Curitiba - A Lei Seca, que está em vigor desde 20 de junho, já trouxe reflexos para a economia. As cervejarias tiveram que reduzir a produção. Os supermercados aumentaram as vendas de cerveja sem álcool e de bebidas alcoólicas para consumo doméstico. A boa notícia é que, devido ao número menor de acidentes, as seguradoras estudam uma redução de até 15% no valor dos seguros de carros, o que deve ocorrer dentro de seis meses.
A Cervejaria Spoller, de Londrina, registrou uma queda de 12% a 14% na produção desde 20 de junho até agora. Por conta disso, foi necessário reduzir a escala de dois turnos de trabalho para um. Alguns funcionários foram redirecionados para outros setores e 30 temporários foram demitidos.
A empresa tem quatro anos no mercado e atende o Paraná, Mato Grosso do Sul, Santa Catarina e interior de São Paulo. A produção não é revelada por questões estratégicas.
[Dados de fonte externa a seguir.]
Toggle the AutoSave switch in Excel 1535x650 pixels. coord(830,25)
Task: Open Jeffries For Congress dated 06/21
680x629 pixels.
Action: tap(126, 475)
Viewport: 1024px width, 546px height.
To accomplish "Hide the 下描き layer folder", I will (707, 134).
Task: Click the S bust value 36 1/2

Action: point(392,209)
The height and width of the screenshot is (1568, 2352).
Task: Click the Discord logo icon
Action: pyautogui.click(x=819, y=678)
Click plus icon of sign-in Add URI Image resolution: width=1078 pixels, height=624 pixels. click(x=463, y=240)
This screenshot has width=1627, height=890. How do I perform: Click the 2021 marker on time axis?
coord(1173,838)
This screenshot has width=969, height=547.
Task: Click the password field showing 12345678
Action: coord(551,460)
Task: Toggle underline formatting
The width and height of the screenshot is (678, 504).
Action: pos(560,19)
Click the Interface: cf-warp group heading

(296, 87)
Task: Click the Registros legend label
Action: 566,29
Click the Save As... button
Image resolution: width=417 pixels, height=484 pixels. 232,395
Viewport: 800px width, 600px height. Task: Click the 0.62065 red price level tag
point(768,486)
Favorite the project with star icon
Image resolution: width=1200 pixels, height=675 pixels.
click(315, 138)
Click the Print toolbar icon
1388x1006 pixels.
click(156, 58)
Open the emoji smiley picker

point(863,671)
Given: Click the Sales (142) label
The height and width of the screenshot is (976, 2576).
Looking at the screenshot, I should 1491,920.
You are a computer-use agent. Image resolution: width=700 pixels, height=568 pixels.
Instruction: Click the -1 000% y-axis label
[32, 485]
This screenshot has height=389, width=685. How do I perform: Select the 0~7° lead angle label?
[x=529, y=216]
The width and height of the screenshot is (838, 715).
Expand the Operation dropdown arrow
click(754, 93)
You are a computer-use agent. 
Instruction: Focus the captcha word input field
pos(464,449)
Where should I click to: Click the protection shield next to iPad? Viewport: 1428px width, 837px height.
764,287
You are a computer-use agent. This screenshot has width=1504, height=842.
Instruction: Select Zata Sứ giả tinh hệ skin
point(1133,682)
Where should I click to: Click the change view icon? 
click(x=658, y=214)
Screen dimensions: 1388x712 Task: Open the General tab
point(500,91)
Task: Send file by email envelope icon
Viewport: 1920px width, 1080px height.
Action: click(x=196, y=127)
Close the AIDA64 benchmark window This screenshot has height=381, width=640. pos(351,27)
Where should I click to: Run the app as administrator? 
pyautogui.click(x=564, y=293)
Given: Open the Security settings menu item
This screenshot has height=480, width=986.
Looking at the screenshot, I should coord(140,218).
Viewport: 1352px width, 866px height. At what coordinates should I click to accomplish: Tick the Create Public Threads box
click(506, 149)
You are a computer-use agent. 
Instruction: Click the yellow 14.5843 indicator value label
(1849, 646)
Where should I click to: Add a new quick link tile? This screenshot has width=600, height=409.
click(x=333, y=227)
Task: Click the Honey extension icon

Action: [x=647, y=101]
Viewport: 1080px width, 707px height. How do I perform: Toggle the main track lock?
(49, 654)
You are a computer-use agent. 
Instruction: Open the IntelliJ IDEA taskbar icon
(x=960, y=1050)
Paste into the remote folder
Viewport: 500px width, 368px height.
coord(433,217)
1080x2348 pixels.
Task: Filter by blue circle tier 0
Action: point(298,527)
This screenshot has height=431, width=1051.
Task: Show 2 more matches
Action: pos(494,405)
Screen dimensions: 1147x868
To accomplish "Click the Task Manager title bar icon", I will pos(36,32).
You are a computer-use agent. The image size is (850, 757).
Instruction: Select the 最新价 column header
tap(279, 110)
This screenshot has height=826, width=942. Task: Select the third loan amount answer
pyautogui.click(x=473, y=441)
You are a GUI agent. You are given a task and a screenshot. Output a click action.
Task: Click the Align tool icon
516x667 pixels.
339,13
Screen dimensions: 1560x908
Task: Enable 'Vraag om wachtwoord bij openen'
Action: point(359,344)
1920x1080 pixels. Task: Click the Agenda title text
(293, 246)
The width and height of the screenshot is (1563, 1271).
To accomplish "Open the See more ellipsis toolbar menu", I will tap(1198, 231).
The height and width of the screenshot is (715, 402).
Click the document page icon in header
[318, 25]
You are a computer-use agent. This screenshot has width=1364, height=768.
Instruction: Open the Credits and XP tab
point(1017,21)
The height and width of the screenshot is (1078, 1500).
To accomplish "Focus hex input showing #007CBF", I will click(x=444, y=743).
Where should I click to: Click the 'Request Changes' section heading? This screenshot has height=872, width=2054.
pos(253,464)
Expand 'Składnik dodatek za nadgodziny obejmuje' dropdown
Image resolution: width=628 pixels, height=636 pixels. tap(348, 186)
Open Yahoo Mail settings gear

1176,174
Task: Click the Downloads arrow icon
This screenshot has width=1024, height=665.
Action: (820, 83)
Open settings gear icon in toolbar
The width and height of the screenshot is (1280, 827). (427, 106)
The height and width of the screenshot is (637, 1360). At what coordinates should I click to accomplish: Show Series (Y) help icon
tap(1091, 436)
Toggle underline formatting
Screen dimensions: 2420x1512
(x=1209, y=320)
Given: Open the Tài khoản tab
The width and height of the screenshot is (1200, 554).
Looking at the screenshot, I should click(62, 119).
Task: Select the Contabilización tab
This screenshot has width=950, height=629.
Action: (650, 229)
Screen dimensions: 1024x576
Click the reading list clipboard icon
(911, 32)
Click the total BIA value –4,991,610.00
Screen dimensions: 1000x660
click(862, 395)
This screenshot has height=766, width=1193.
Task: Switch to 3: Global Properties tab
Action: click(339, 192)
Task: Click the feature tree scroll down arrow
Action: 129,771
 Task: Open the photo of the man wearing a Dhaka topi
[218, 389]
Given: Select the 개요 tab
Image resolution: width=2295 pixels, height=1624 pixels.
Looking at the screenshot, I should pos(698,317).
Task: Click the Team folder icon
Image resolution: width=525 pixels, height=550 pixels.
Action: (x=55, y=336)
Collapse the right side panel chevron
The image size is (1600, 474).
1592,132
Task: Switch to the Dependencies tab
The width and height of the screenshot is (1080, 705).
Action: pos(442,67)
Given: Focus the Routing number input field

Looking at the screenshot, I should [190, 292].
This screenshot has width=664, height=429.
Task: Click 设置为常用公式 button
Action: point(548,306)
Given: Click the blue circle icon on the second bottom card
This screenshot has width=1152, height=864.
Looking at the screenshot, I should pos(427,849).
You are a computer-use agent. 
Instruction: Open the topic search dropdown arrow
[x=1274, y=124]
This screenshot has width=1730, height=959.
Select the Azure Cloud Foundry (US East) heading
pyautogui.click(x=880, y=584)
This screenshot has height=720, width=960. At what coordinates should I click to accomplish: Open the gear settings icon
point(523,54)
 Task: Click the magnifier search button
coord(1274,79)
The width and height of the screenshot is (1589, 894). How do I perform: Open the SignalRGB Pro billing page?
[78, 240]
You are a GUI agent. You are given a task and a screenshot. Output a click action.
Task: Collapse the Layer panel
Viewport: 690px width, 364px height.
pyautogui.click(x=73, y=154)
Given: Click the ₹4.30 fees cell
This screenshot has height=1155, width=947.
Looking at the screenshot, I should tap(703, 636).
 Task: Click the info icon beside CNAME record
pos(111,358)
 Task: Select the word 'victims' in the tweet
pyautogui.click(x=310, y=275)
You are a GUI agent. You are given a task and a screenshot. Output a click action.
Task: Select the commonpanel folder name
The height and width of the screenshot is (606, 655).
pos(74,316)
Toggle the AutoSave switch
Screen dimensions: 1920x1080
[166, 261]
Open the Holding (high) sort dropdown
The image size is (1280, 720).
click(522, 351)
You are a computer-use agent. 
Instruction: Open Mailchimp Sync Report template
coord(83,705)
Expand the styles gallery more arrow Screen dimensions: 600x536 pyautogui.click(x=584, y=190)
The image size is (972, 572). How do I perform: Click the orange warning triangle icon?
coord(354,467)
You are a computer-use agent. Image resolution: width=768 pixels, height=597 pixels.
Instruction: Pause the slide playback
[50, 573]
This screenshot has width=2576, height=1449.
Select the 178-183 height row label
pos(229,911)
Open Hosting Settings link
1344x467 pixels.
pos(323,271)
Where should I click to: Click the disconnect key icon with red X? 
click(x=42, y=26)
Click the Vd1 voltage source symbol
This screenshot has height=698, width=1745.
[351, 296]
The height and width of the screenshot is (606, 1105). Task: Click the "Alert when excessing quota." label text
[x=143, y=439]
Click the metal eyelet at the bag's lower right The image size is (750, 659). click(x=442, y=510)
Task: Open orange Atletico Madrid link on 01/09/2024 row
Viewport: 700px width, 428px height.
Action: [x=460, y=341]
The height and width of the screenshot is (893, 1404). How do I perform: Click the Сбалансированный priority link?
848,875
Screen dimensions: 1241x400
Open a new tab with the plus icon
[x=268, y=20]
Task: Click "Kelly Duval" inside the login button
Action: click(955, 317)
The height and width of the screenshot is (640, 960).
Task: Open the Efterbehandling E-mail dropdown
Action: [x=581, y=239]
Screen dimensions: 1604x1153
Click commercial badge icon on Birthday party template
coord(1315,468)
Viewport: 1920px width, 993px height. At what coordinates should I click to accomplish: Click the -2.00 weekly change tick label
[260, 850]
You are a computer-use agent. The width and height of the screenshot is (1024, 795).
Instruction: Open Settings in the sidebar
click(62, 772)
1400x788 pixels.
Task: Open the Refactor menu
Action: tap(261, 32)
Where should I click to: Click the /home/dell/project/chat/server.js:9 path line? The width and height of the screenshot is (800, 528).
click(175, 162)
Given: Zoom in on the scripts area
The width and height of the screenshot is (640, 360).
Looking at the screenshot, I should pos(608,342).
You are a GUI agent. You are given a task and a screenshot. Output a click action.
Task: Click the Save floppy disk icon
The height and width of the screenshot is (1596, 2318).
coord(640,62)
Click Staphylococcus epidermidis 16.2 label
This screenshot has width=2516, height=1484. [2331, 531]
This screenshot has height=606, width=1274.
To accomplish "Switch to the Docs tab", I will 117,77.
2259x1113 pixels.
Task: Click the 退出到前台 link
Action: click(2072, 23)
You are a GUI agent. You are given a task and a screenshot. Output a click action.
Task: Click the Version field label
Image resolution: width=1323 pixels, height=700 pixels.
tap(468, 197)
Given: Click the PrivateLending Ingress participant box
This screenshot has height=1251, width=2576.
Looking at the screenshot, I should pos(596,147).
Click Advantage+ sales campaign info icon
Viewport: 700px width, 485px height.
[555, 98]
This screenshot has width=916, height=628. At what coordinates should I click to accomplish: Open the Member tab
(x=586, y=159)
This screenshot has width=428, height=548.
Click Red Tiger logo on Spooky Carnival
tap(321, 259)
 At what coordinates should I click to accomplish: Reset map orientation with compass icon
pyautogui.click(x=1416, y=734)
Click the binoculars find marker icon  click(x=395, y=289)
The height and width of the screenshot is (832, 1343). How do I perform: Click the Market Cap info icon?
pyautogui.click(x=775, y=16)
A companhia emprega 120 funcionários diretos e 600 indiretos. Para driblar a queda de produção e vendas gerada pela Lei Seca, a empresa já está planejando investir em outros setores como refrigerantes, água mineral e bebidas não alcoólicas.
O gerente de marketing da Spoller, Marcelo Barreto, disse que a linha de refrigerantes já está em desenvolvimento e que o processo foi acelerado em função da nova lei. Estes produtos devem estar no mercado em um prazo de 90 dias. Hoje a fábrica produz cerveja malzbier, pilsen e chopp, além da soda alcoólica Spollov Ice.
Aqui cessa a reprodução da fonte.